If this is scripting, which it sounds like, it can easily be disabled. Disable Windows media scripting. This will disable videos from opening webpages and such. Nice. The article is vague, but this is what it sounds like. The webpages, would then load spyware through normal ie holes.
2*31*37*263
WindowsMedia files have a command stream as well as audio and video streams. This command stream can do all sorts of bad things (such as open web pages) at specific points in the timeline. You can easily remove it using various windows media editing tools (and by creating a directx graph that doesn't use the connect stream). However, there are two points to remember here: 1) You can't edit a DRM-protected WM file, and therefore can't delete the stream (I think it is still possible to play it w/o the command stream, tho) 2) What seems to be going on here (according to the article) is that the DRM mechanism itself is used for the pop-ups, rather than the command stream. The way the DRM in WM acquires a license is by connecting to a licensing site and basically executing a URL - This is where the pop-ups/Xware come from, not the command stream. It is interesting to note that while WMP has an option to turn off 'automatic acquisition of licenses', in my experience that option does not prevent WMP from accessing license acquisition URLs. The only ways I found to stop WMP from doing that was to put IE in 'offline mode' and/or block the DRM URLs on a proxy server.
"Tauzin, when he was chairman of the House Energy and Commerce Committee earlier this year, negotiated to take jobs with two major lobbying groups, the Motion Picture Association of America and the Pharmaceutical Research and Manufacturers of America; he just took the PhRMA job."
Source: www.msnbc.msn.com/id/6771489/
They're hiring former Congressmen and Committee chairman. lol. They can buy their way to the kind of clout it will take to get their sweetheart legislation through our Congress, which is more than happy to sell the America public if the donations are high enough. Lobbyists are expecting to spend 2 billion dollars this year.
Don't complain, you elected them. And the first thing they do is loosen up the ethics rules so they can bone the taxpayer even more blatantly than they already are.
This is what the red state mentality considers good government. Chumps.
That's our life, the big wheel of shit. - The Fat Man, Blue Tango Salvage
This like all Malware is a very clearly against the law in the UK and most of Europe.
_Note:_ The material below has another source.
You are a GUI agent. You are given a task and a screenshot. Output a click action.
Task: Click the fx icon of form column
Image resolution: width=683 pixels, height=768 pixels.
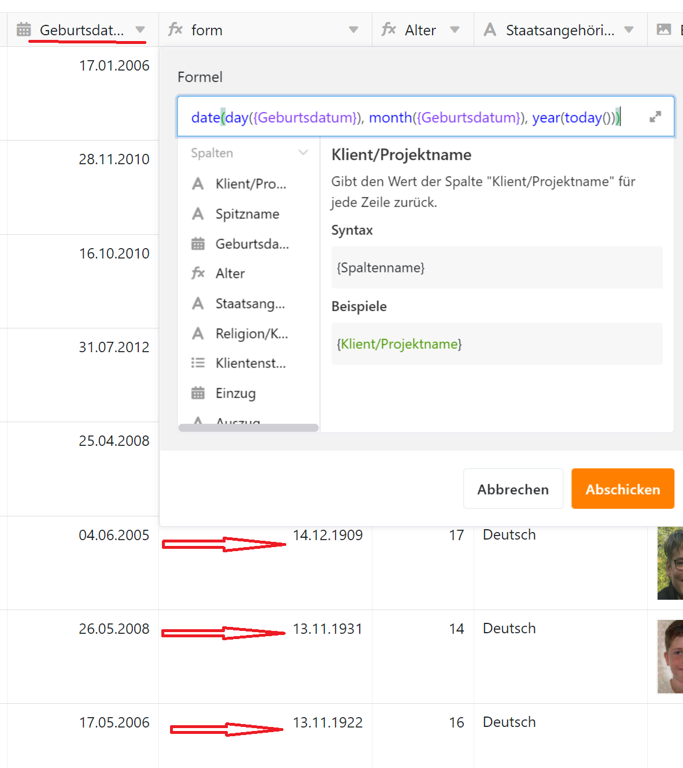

The UK Computer Misuse Act makes it a criminal offense for a person to
"causes a computer to perform any function with intent to secure access to any program or data held in any computer"
Computer Misuse Act 1990
Depending on what the Company does with the data obtained they are likely also be in breach of the Data Protection Act 1998 which allows a £5,000 fine for each person offended against.
Similar legislation exists throughout Europe as part of the Information Society Policy Framework agreement.
Actually i think it's a great idea. We've had problems with break-ins in our neighborhood. Been hit twice the past two years, and nearly every neighbor has been hit too. Police dept says they can't do much about it.
So how about we set a stereo system out on the front porch and shoot the thief when he sets foot on our property? Like hell they're gonna steal my music!
When recording industries become vigilantes and the justice dept looks the other way, it certainly makes it acceptable for the rest of us. Road rage justice (I just DARE you to cut me off), merchants hanging shoplifters, etc. all is acceptable now. Even more interesting is that the punished party may not necessarily be the owner of the affected PC. Imagine Best Buy rent-a-cops torching your apartment building because they're getting even with you for shoplifting some CDs. So what if the building is owned by someone else? If the RIAA can torch anyone's PC if it has an infected file, it legitimizes any business coming after any property associated with any crime.
Quite a monster you've created, Justice.
<sarcasm mode></sarcasm mode>
As sad as it is, all that really happened...
You don't have to be even mildly coherent to understand why people are downloading/trading movies.